*** DATA SUPPLIED Section Begins ***

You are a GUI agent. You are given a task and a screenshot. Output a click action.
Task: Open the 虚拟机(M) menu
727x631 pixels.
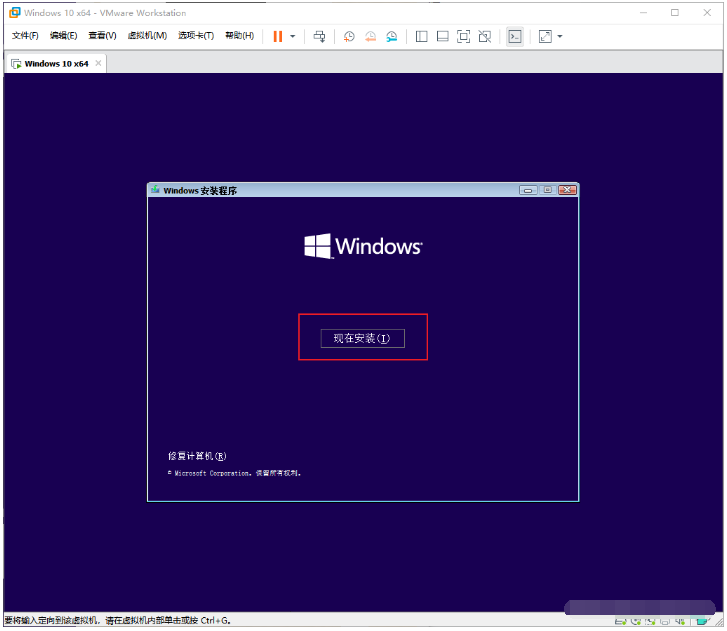point(147,36)

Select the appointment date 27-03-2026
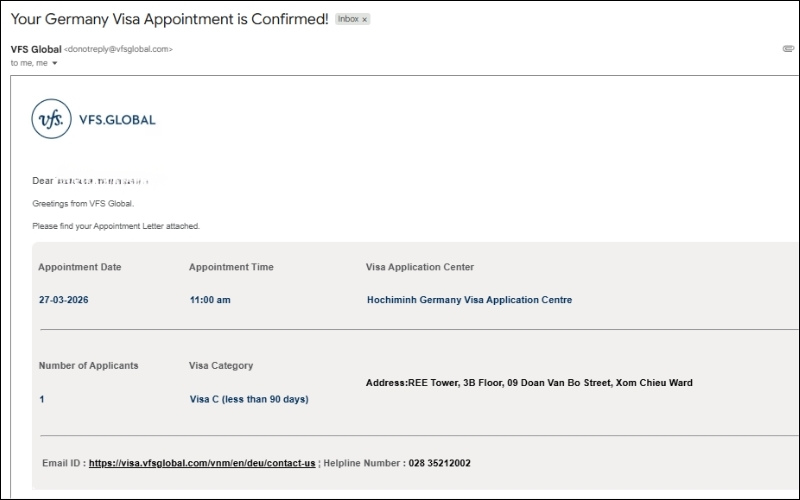[x=64, y=300]
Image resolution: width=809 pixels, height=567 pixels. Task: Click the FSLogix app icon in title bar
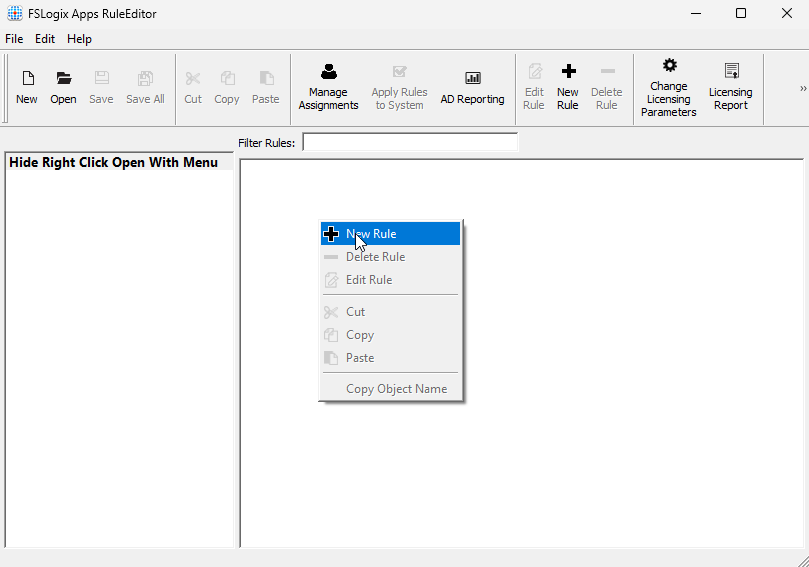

*** DATA SUPPLIED Section Ends ***

▸ WHAT IS EXPECTED
For each record above, write it out exactly and omit any picture.

▸ WRITTEN ANSWER
You are a GUI agent. You are given a task and a screenshot. Output a click action.
Task: Open the 虚拟机(M) menu
727x631 pixels.
point(147,36)

Select the appointment date 27-03-2026
[x=64, y=300]
Image resolution: width=809 pixels, height=567 pixels. Task: Click the FSLogix app icon in title bar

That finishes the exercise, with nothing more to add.